12th Koblenz Charity Thriller Shot on WHU Campus

Bernd Schneider’s “Soko Karmelenberg” filmed on WHU campus

It’s Saturday morning, and class is in session. Except, whatever it is that’s going on inside the Albach Auditorium at WHU – Otto Beisheim School of Management, it has nothing to do with business and nothing to do with economics: “Lethal Force – Shooters and Witnesses through the Lens of Criminal Psychology.” As cameramen bustle about the lecture hall, all eyes are focused on Catrin Nickenig, alias Petra Kern, psychologist and crime analyst.

Nothing about this scene mirrors your average day on campus. But why? Because it’s all pretend.

Portions of the upcoming twelfth Koblenz charity thriller, author Bernd Schneider’s Soko Karmelenberg, were filmed on WHU’s campus in Vallendar, over two weekends in March. Apart from in the lecture hall (which, in the film, is located at a police academy), the film crew also shot scenes in the office of Professor Arnd Huchzermeier (Chair of Production Management) in the C-building, in the school’s Goethezimmer, and the school lobby.

The story chiefly takes place in the real town of Bassenheim, a quiet village near Koblenz where, up on the Karmelenberg, a hotelier has been found dead of a supposed heart attack. But his close friend, television repairman Horst Hofer (played by Ralf Hoffmeyer) isn’t buying any of it. He tells police that his friend had been in good spirits before his death, as he had recently begun seeing a waitress named Denise, a much younger woman 25 years his junior. After agreeing to go undercover, Kern, wearing a wire and spy camera, checks into the hotel, and it isn’t long before she starts pursuing several suspects and putting the pieces together. But as she traces the deceased’s footsteps on the night he died, she discovers she’s not alone on the Karmelenberg—and a showdown commences.

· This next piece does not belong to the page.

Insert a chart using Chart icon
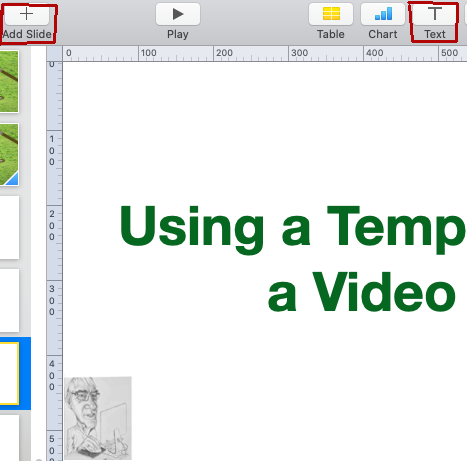The image size is (467, 461). [383, 14]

Production on the film is scheduled to end by the fall season, with a premiere in Bassenheim to follow. As has been the case since the project’s inception over 25 years ago, all proceeds are to go toward charitable causes. To date, the revenue generated by past films as part of this project has been donated to everything from children’s aid organizations to the Vallendar-based Lichtzeichen e.V., which offers assistance to pregnant women and girls in need. And Schneider, the mastermind behind the project, is not alone. Alongside assistant director Claudia Huchzermeier and the rest of their film crew, he has worked on these films with several prominent actors over the years, including Hannelore Elsner, Veronica Ferres, Claus Theo Gärtner, and hitmaker Thomas Anders.

Until the film makes its public debut, the crew will be shooting weekends all around the region.